▸ **Your goal**
Reproduce verbatim the lines of the rows below, starting at the line that contains "You are a computer-use" and ending at the final line of the rows. Omit the pictures from your reproduction.

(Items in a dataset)
····················

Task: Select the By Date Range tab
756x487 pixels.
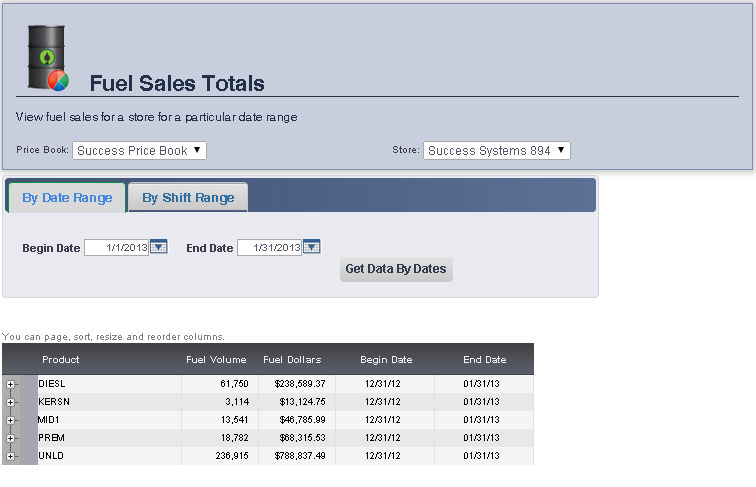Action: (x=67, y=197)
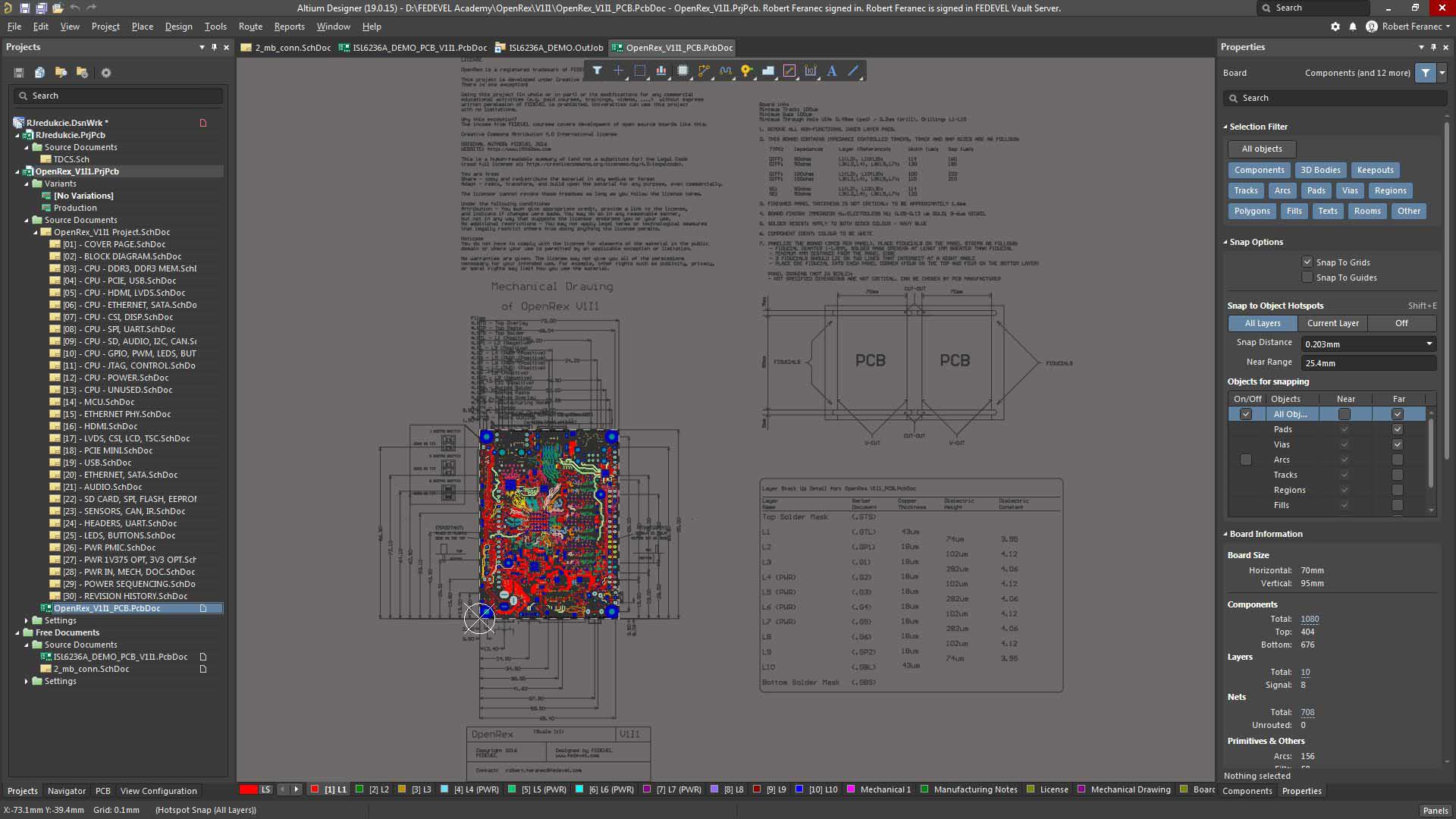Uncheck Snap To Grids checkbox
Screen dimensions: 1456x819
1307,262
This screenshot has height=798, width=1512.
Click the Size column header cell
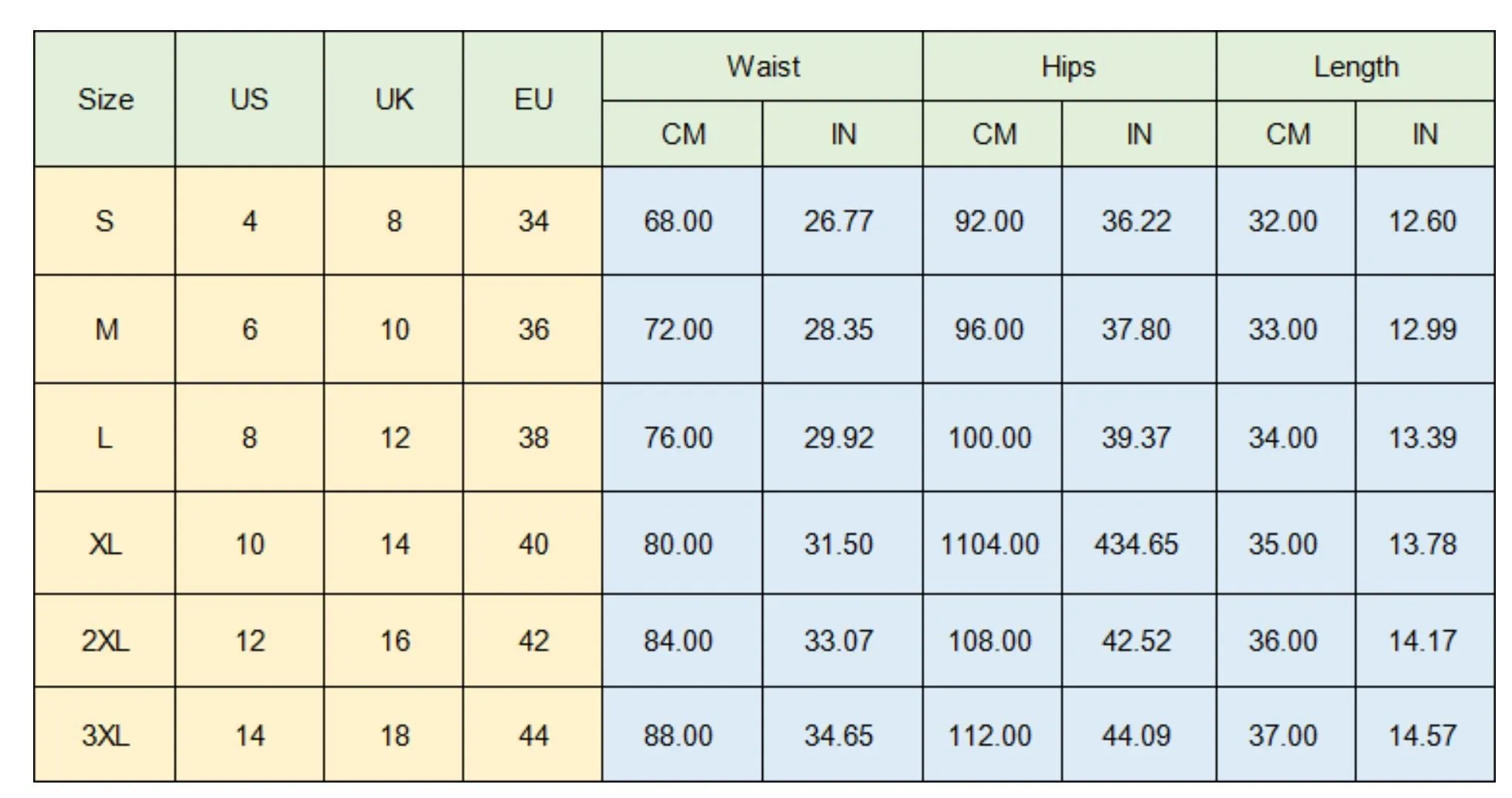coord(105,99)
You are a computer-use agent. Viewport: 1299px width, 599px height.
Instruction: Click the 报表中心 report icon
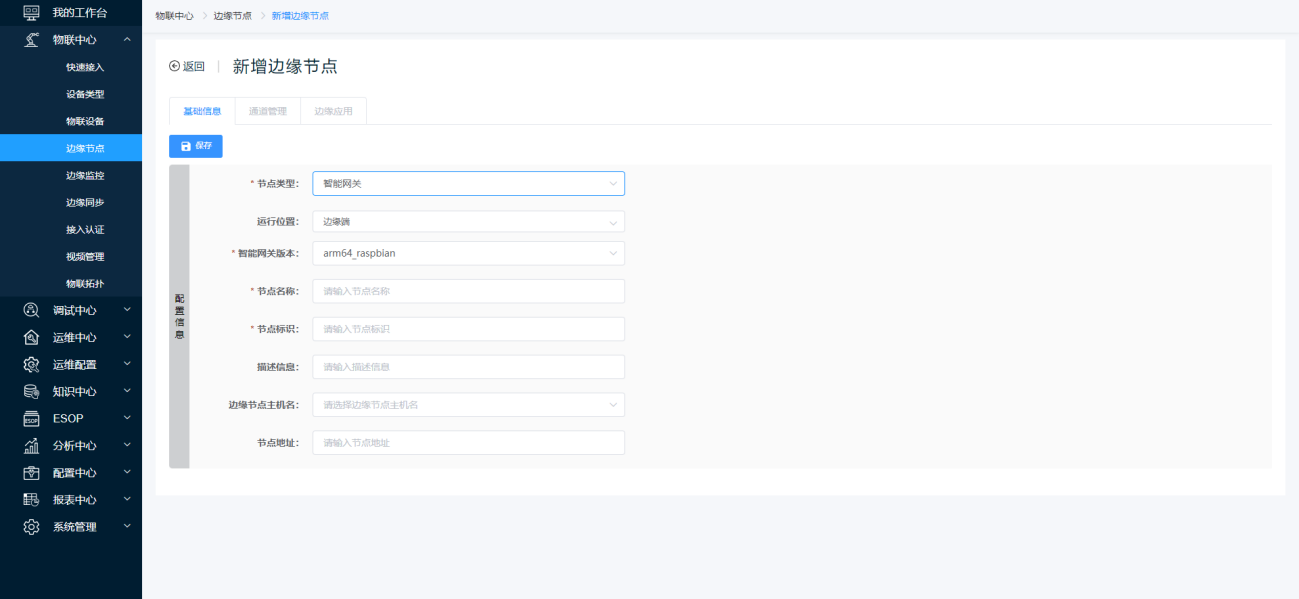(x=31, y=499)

····················

▸ **Response for this exercise**
You are a computer-use agent. Viewport: 1299px width, 599px height.
Instruction: Click the 报表中心 report icon
(x=31, y=499)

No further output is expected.